> DATASET CONTENT:
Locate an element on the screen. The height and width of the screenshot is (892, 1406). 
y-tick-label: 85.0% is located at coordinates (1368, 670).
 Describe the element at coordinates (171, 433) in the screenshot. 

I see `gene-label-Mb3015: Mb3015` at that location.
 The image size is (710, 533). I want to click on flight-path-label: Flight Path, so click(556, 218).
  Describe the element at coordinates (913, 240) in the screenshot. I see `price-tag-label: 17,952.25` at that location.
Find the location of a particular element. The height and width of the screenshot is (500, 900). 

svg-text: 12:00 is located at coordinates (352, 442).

---

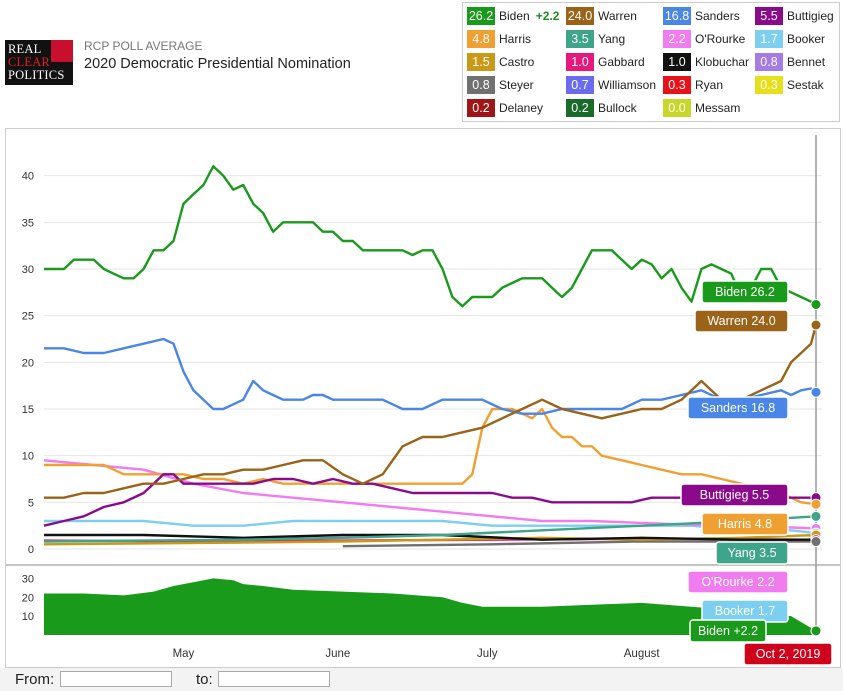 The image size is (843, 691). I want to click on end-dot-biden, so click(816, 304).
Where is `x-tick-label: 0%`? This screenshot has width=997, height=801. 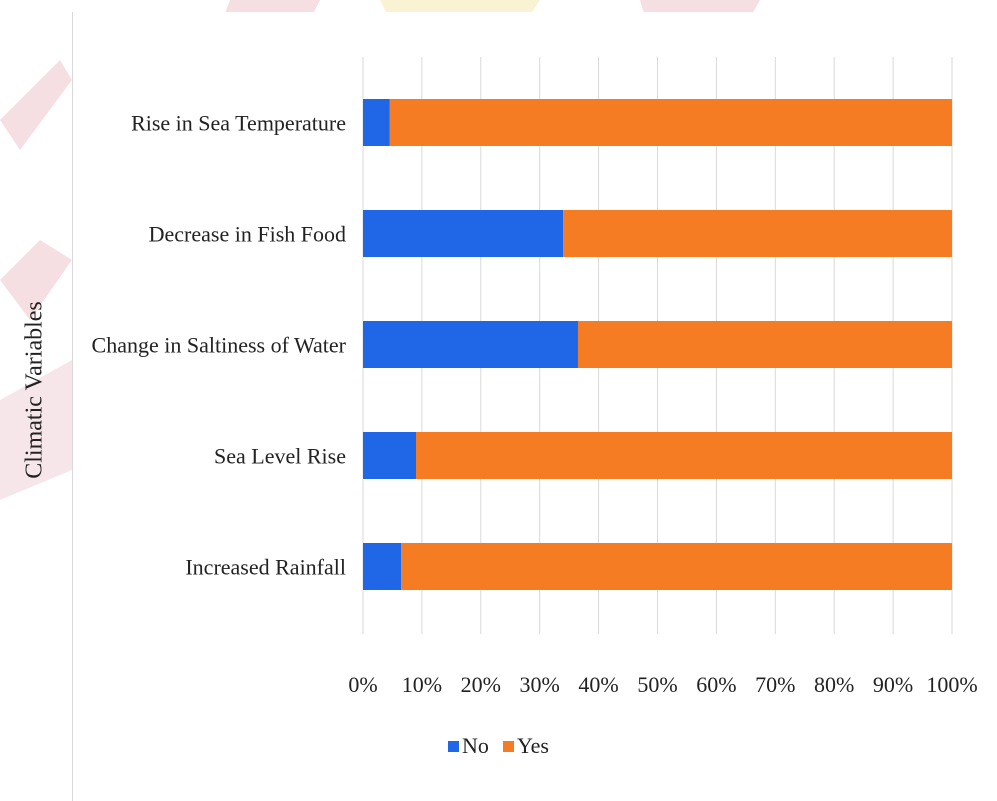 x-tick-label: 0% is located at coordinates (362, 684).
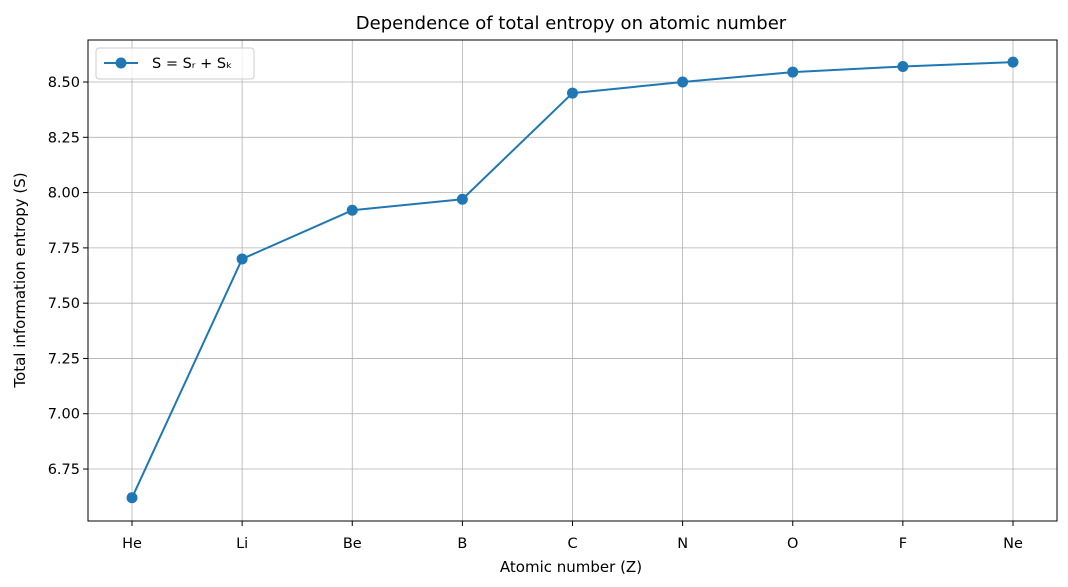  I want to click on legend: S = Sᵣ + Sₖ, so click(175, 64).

==

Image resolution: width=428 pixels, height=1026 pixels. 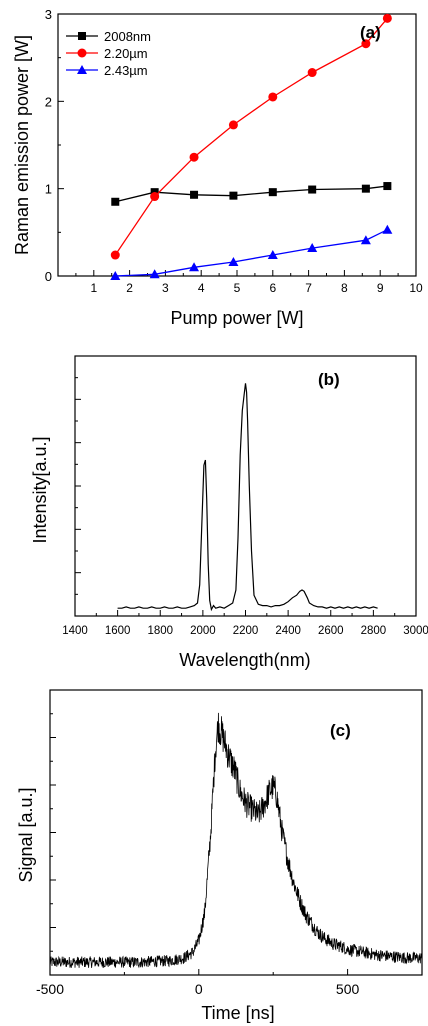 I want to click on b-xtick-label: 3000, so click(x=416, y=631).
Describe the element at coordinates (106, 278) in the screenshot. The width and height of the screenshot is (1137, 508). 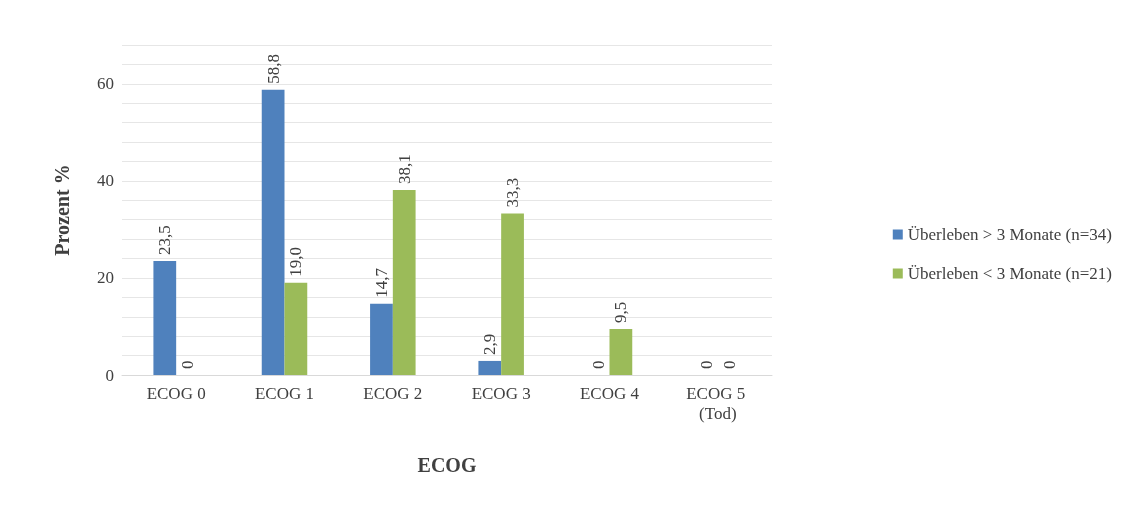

> WORK ITEM:
Rewrite the lines starting with the one containing "Find the location" and ending with the one containing "svg-text: 12:00 is", changing "particular" to "specific" and keeping everything else as it is. Give only those lines.

> COMPLETED TASK:
Find the location of a specific element. The height and width of the screenshot is (500, 900). 

svg-text: 12:00 is located at coordinates (352, 442).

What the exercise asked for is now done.